=== Selection ===
%%

Differences between the four electrode constructions became visible when comparing the variation in three-electrode contact impedance data. Electrode E4, which has an uneven surface, shows the biggest standard deviations (SD), with 4.9 MΩ (dry) and 8.7 kΩ (wet), while the other three constructions show similar magnitudes of SD to each other in the range of 3.0 MΩ (dry) and 5 kΩ (wet). This means that an uneven electrode surface leads to a less stable contact impedance, which can supposedly be related to the variations in quality of skin contact arising from the loops. The loops are rather long so that not the entire electrode area is touching the skin as long as the electrode is not actively pressed to the arm. Accordingly, the contact area is relying on the tops of the loops, which are touching the skin, rather than on the entire conductive area of the fabric. Therefore, the contact area is harder to estimate or control. These deviations showed a visible influence on the electrode performance, and accordingly, a smoother surface is to be preferred when a stable contact impedance is required.

3.2. Series II: Influence of Pressure Application and Electrode Construction

Series II was aiming to determine the influence of pressure application on the dummy-electrode impedance, i.e., the two-electrode contact impedance, in combination with the electrode construction. The results for electrodes E1 and E4 are exemplarily presented in Figure 14 at 39 Hz. The relative impedance change rel dZ is the magnitude of contact impedance change upon pressure change (i.e., from the pre-force to the investigated pressure level), calculated in percent. Thus, the value is always positive and not indicating the direction of change. The contact impedance Z was reduced upon a higher pressure application, indicated by the applied force, based on an inversely linear relation for all four electrodes. Within this, the relative impedance change was bigger for a bigger pressure change, though not fully linear. The curve is steeper in the beginning and gets flatter for the bigger pressure changes for all electrodes. This suggests that a limit in form of a maximum impedance change was being approached, and therefore, the contact impedance change did not behave linearly proportional to the pressure change. Nevertheless, this limit was not reached in the performed experiments.

%%

=== Stated goal A ===
In the text on electrode contact impedance, which electrode showed the biggest standard deviations in three-electrode contact impedance?
=== Stated goal B ===
Using the text on electrode contact impedance, explain why an uneven electrode surface gives a less stable contact impedance.
=== Stated goal C ===
Continue the text on electrode contact impedance from the point where it stops.

=== Collected material ===
%%

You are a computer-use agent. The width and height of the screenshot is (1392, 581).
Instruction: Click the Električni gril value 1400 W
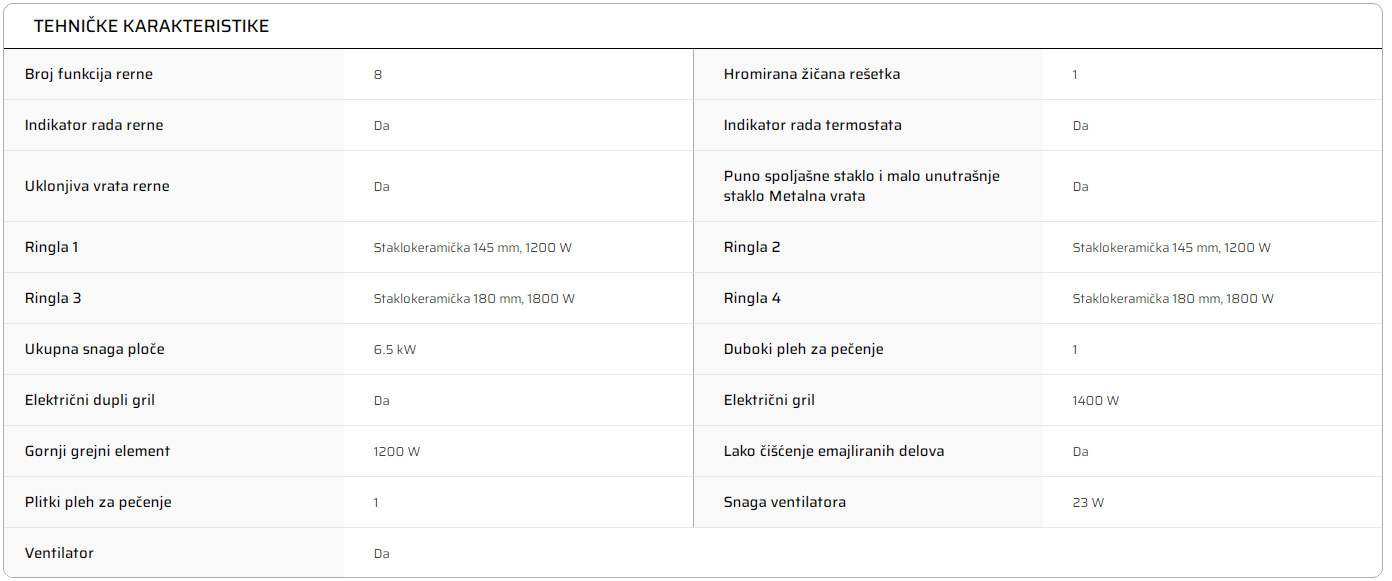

%%

=== Exercise response A ===
Electrode E4, the one with an uneven surface, at 4.9 MΩ dry and 8.7 kΩ wet.

=== Exercise response B ===
The loops on the uneven surface are long, so the whole electrode area does not touch the skin unless the electrode is pressed to the arm. Contact depends on the tops of the loops rather than the whole conductive area of the fabric. This makes the contact area harder to estimate or control.

=== Exercise response C ===
The modelled circuit elements for electrode version E1 (circle, high yarn density, smooth surface) are presented in Figure 15a,b. The charge transfer resistance Rp and the empirical constant N decreased for an increase in pressure while the capacitance Y0 increased, although the trends were not purely linear. The estimated errors were found to be very small with maximum 3.5%, which suggests that the equivalent circuit used for modelling is valid for the investigated system. This can also be seen in the comparison of measured data and fitted and simulated EC curve in Figure 15c,d, in which the simulated curves and measured data points show a remarkable agreement regarding the impedance Z. However, it must be noted that the goodness of fit values χ2 are still rather high.

3.2.1. Shape and Pressure

The comparison of the pressure-dependent contact impedances for the circular electrode (E1) and the square-shaped electrode (E2) are shown in Figure 16a for the entire frequency range. The electrode shape is indicated by the line color and the applied pressure is represented by the line style. When comparing the two electrode versions at the same pressure level (i.e., the same line style), a square-shaped electrode (E2) reduced the contact impedance Z compared to a circular electrode (E1) in the high frequency range (f > 1 kHz). For the lower frequencies, however, no clear influence of the shape was visible. At the pressure level of 400 g, the square electrode showed a significantly lower contact impedance, but at 600 and 1000 g, respectively, the contact impedances for both electrodes were similar. Thus, when applying a pressure of more than 400 g, the influence of pressure was pronounced in the low frequency range, while the influence of the electrode shape was dominant in the higher frequencies for all pressure levels. The factor weight of these two factors changes at a frequency of around 1 kHz.
For the relative impedance change rel dZ, see Figure 16b, the square-shaped electrode showed a lower impedance change at all pressure levels compared to the circular electrode over the entire frequency range. Nevertheless, the influence of pressure is pronounced over the influence of the shape, as the curves of the same pressure level are grouped together, particularly in the high frequency range where the differences between the respective pressure levels are bigger than between the two electrode versions at the same pressure level.

3.2.2. Density and Pressure

A higher yarn density (E3) reduced the contact impedance at all pressure levels, as visible in Figure 17a, with the exception of the frequency range between 10 Hz and 1 kHz for a pressure level of 400 g, where the impedance curves of the two electrodes meet. In the low frequency range, the curves are forming “pressure groups”, as the curves of the same pressure level of both electrode versions show similar contact impedances, while there is a clearer difference between the curves of different pressure levels. In high frequencies, however, this behavior changes. Here, the impedance curves of the electrode versions drift apart, thereby forming “version groups”. The critical frequency where the behavior is changing is located around 1 kHz. This means the factor weight of pressure is pronounced for low frequencies, while the factor weight of the yarn density is dominating in higher frequencies.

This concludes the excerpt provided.